[Given records — start]
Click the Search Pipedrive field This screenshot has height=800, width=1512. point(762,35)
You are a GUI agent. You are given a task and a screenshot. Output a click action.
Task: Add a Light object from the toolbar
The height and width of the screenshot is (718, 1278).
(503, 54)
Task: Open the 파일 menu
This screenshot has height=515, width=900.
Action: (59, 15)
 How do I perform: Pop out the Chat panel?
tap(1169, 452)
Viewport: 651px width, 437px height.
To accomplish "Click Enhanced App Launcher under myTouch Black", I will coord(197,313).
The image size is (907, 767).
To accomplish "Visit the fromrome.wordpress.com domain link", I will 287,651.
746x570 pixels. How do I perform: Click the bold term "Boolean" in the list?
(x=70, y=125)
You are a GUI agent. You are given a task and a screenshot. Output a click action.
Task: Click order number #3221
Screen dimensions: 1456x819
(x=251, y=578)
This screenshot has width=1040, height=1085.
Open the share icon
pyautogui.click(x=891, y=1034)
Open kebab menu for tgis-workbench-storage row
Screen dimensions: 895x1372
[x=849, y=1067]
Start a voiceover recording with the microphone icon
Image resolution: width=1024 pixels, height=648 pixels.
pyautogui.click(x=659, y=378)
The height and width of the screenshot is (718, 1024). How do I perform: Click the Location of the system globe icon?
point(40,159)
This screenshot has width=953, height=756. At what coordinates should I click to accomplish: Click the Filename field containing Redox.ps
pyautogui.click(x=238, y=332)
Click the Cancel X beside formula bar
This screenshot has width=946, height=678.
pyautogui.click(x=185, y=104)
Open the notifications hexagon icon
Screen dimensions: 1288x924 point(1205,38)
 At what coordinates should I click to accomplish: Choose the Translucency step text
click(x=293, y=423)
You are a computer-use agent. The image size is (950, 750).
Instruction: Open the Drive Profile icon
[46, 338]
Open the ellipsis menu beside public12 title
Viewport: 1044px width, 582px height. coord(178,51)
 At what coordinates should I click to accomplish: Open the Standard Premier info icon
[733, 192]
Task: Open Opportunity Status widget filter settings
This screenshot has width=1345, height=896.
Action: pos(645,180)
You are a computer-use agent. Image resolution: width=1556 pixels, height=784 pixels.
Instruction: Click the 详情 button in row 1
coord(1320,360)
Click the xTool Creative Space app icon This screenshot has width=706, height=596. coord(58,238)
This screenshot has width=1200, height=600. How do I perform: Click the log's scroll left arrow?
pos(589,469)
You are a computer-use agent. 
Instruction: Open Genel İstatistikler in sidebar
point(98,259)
[Given records — finish]
Once you have read the data, reproduce all of it exactly.

Click the Search Pipedrive field This screenshot has height=800, width=1512. point(762,35)
You are a GUI agent. You are given a task and a screenshot. Output a click action.
Task: Add a Light object from the toolbar
The height and width of the screenshot is (718, 1278).
(503, 54)
Task: Open the 파일 menu
This screenshot has height=515, width=900.
Action: (59, 15)
 How do I perform: Pop out the Chat panel?
tap(1169, 452)
Viewport: 651px width, 437px height.
To accomplish "Click Enhanced App Launcher under myTouch Black", I will coord(197,313).
The image size is (907, 767).
To accomplish "Visit the fromrome.wordpress.com domain link", I will 287,651.
746x570 pixels. How do I perform: Click the bold term "Boolean" in the list?
(x=70, y=125)
You are a GUI agent. You are given a task and a screenshot. Output a click action.
Task: Click order number #3221
Screen dimensions: 1456x819
(x=251, y=578)
This screenshot has width=1040, height=1085.
Open the share icon
pyautogui.click(x=891, y=1034)
Open kebab menu for tgis-workbench-storage row
Screen dimensions: 895x1372
[x=849, y=1067]
Start a voiceover recording with the microphone icon
Image resolution: width=1024 pixels, height=648 pixels.
pyautogui.click(x=659, y=378)
The height and width of the screenshot is (718, 1024). How do I perform: Click the Location of the system globe icon?
point(40,159)
This screenshot has width=953, height=756. At what coordinates should I click to accomplish: Click the Filename field containing Redox.ps
pyautogui.click(x=238, y=332)
Click the Cancel X beside formula bar
This screenshot has width=946, height=678.
pyautogui.click(x=185, y=104)
Open the notifications hexagon icon
Screen dimensions: 1288x924 point(1205,38)
 At what coordinates should I click to accomplish: Choose the Translucency step text
click(x=293, y=423)
You are a computer-use agent. The image size is (950, 750).
Instruction: Open the Drive Profile icon
[46, 338]
Open the ellipsis menu beside public12 title
Viewport: 1044px width, 582px height. coord(178,51)
 At what coordinates should I click to accomplish: Open the Standard Premier info icon
[733, 192]
Task: Open Opportunity Status widget filter settings
This screenshot has width=1345, height=896.
Action: pos(645,180)
You are a computer-use agent. Image resolution: width=1556 pixels, height=784 pixels.
Instruction: Click the 详情 button in row 1
coord(1320,360)
Click the xTool Creative Space app icon This screenshot has width=706, height=596. coord(58,238)
This screenshot has width=1200, height=600. How do I perform: Click the log's scroll left arrow?
pos(589,469)
You are a computer-use agent. 
Instruction: Open Genel İstatistikler in sidebar
point(98,259)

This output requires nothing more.